The problem here, of course, is that the climate crisis will continue and worsen regardless of polling. To abandon discussion of one of the most important issues of our time because “cheap energy” polls better is indefensible. If the asteroid is hurtling toward Earth, pollsters might find that talking about the asteroid depresses people, and they’d rather hear politicians promise a chicken in every pot. But it’s the responsibility of those who grasp the scale of the problem to move public opinion, not to simply ignore the crisis because the public doesn’t currently grasp the nature of the crisis (in part because Democrats have spent so many years being terrible on climate change and failing to convey an understanding of the emergency to the public). I believe that, properly framed, climate change can actually be a massive winning issue for Democrats, because Republicans have no solution to this immense unfolding disaster, and are in total denial about it. And this advantage will only increase with each passing year, as the extreme-heat deaths and the unprecedented hurricanes and wildfires become more frequent, and more people are directly affected. The Republicans should be aggressively attacked for failing to meet the moment, but instead, Searchlight is advising Democrats to drop the issue precisely when it’s most critical to act. This is objectively nuts.
And it’s not like Searchlight is against trying to move public opinion on the issues its donors care about, either. Faced with the unfortunate reality that voters are not excited by Abundance centrism, with its emphasis on deregulating housing construction, and prefer Sanders-style anti-oligarchy politics, Searchlight recommends finding ways to show people that increasing the housing supply is important. Fine, but surely if the principle is that we must teach the public what is in their interest, showing them what a catastrophe climate change is pretty damned important! The think-tank’s organizers want to have it both ways: when they agree with what voters think, polling is everything, but when they disagree, polling suddenly doesn’t matter at all, and the public needs to have its mind changed.
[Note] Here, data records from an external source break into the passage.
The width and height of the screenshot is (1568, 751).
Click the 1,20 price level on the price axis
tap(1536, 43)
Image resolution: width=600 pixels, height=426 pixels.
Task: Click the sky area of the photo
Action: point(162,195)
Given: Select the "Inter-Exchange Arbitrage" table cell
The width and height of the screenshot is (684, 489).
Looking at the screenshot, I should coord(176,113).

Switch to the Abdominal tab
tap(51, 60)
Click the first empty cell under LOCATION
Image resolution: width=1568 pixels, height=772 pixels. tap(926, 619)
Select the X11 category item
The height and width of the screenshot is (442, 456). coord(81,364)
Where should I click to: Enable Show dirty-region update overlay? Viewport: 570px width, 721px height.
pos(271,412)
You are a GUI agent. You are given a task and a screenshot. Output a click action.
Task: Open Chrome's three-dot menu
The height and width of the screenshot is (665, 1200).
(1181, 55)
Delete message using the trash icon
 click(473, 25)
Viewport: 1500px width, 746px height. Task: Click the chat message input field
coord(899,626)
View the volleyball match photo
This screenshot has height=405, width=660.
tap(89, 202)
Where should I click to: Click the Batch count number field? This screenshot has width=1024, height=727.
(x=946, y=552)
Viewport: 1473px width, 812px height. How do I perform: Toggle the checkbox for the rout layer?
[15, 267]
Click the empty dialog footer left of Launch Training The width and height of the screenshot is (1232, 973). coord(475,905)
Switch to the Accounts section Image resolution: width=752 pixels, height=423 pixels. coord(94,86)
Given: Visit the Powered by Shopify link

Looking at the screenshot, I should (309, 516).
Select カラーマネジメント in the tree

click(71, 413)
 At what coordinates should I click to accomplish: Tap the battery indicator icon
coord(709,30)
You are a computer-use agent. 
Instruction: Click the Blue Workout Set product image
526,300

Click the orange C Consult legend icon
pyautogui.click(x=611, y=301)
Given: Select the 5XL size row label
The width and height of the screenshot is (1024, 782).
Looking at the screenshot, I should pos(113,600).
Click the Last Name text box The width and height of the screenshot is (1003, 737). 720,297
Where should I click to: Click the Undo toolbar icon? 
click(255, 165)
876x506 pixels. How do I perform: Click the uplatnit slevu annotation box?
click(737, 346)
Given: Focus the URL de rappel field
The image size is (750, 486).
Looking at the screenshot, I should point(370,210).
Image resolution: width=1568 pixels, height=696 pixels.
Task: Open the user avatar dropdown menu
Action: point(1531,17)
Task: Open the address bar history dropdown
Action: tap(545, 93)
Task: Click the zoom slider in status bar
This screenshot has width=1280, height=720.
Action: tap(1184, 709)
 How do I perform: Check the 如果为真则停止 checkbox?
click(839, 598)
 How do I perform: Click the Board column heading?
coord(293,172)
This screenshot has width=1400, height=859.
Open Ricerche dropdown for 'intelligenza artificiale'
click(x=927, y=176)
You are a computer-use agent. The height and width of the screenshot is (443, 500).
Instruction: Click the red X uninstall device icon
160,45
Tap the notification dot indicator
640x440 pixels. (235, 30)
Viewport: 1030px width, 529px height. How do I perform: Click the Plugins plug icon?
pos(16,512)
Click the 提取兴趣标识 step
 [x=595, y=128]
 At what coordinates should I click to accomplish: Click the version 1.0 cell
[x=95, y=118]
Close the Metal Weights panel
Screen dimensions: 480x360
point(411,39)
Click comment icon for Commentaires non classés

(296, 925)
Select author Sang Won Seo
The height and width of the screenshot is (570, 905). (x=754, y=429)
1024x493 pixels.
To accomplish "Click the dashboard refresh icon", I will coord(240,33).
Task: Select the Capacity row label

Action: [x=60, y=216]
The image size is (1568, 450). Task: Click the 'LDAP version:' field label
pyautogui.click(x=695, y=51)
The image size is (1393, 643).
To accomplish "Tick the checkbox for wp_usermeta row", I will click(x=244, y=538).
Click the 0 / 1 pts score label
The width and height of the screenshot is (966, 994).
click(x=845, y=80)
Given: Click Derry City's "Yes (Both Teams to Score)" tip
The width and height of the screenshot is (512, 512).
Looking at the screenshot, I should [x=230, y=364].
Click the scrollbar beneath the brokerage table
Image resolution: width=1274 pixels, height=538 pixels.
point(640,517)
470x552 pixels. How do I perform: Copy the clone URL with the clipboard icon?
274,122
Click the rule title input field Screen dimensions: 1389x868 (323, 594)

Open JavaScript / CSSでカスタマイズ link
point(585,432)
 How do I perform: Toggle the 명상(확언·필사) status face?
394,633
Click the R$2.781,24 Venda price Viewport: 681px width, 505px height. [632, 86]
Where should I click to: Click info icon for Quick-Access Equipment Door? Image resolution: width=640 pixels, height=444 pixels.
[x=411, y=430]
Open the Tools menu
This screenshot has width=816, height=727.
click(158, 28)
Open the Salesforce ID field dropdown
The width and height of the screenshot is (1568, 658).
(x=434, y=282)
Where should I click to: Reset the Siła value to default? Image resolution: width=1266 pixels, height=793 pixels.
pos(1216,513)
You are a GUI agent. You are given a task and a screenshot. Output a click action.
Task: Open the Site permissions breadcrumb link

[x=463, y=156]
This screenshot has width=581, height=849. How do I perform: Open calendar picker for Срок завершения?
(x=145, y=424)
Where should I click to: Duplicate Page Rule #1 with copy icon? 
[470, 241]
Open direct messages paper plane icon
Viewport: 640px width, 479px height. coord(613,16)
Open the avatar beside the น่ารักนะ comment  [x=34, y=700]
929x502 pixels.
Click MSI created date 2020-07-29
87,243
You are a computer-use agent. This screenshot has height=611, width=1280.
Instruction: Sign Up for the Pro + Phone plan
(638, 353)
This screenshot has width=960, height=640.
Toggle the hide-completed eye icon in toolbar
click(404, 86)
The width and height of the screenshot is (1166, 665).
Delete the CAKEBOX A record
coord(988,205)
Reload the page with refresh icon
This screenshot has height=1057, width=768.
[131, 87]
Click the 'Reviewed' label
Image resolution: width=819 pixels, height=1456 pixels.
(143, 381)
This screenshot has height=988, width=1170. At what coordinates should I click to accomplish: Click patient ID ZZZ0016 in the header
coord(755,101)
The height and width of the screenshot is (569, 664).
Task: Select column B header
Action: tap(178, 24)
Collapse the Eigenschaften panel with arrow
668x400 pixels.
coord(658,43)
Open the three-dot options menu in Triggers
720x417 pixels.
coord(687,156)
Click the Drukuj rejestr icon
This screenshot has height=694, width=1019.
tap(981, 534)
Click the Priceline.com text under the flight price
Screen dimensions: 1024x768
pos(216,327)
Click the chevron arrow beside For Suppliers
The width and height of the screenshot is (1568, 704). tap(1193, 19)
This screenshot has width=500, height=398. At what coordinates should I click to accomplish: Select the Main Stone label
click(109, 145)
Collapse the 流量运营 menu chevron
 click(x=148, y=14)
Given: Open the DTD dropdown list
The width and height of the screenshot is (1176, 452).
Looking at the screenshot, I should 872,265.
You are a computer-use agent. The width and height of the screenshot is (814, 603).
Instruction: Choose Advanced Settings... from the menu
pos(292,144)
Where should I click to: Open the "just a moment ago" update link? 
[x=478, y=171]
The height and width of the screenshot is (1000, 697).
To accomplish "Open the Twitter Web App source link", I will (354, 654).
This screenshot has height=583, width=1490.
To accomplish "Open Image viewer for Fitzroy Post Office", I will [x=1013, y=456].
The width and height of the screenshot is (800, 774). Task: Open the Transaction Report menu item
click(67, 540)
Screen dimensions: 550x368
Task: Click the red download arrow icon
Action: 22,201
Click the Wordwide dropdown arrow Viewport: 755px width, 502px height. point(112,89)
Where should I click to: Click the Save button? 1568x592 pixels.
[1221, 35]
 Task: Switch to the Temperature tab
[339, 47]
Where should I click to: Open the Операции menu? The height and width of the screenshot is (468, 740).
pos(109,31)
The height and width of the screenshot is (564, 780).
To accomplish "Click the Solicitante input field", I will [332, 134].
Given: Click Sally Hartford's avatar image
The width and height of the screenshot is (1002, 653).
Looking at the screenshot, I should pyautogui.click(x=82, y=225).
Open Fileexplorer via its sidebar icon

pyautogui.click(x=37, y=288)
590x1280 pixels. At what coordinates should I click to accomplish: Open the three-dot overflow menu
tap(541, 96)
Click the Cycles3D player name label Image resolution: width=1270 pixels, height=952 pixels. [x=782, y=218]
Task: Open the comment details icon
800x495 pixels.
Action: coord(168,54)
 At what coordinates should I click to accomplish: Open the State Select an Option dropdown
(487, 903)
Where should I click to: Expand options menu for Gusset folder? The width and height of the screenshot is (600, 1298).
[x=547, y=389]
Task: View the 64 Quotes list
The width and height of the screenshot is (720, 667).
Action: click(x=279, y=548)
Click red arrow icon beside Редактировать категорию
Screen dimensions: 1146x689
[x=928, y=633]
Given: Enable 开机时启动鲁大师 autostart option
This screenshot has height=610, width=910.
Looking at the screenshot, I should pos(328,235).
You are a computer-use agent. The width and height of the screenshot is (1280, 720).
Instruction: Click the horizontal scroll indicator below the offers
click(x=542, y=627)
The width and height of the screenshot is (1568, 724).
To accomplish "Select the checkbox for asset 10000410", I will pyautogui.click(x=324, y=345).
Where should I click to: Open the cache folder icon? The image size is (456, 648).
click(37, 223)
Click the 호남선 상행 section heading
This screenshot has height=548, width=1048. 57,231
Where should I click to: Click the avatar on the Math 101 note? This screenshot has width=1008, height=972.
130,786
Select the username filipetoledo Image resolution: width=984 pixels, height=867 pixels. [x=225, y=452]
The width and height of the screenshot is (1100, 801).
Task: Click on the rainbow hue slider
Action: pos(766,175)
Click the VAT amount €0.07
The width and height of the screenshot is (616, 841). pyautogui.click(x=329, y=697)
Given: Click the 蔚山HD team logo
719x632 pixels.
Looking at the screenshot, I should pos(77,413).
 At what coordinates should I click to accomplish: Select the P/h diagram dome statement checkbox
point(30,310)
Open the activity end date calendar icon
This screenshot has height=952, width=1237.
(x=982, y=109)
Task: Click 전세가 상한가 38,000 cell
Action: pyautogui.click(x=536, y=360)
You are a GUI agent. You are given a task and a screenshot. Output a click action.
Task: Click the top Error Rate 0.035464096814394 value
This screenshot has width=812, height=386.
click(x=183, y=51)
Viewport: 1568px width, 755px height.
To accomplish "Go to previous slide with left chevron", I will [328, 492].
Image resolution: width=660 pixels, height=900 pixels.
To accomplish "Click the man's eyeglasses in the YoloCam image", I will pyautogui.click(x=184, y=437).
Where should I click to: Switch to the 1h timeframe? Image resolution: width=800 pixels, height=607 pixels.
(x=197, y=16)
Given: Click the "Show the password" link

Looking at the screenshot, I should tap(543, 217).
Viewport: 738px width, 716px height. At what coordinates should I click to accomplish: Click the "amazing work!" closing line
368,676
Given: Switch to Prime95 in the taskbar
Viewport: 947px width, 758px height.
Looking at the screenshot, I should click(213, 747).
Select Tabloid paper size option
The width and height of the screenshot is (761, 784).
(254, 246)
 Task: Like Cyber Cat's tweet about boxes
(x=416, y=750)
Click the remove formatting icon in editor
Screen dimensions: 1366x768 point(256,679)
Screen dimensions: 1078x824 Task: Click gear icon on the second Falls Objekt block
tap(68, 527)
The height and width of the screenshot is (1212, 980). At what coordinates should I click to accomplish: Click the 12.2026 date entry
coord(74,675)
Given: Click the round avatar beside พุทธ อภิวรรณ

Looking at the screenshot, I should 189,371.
I suspect the Searchlight Institute is mostly going to succeed at spending millions of dollars of its billionaire donors’ money and producing a few unread PDFs. They exist mainly to tell centrist Democrats to double down on what they are already doing, namely throwing immigrants, climate activists, and trans people under the bus in the name of electability. I think this strategy is a disaster. It poses as pragmatism, but in fact it just dulls the contrast with Republicans, making Democrats look weak and unprincipled. The massive popular enthusiasm for Bernie and AOC’s Fighting Oligarchy tour, and the Zohran Mamdani campaign, shows that people are thirsty for an opposition that actually fights, rather than “disrupting rigidity” and throwing civil rights issues out the window because they are “identity politics.”
I sigh when I see that Searchlight is going to be spending $10 million per year pushing this nonsense, which is not only morally indefensible but electorally suicidal. If the Democratic Party listens to this bullshit, it will continue to learn nothing, continue to ignore the biggest problems of our time, and continue to lose. This is just another useless capitulation at a time when the American people need public fighters for economic justice, civil rights, and climate justice more than ever.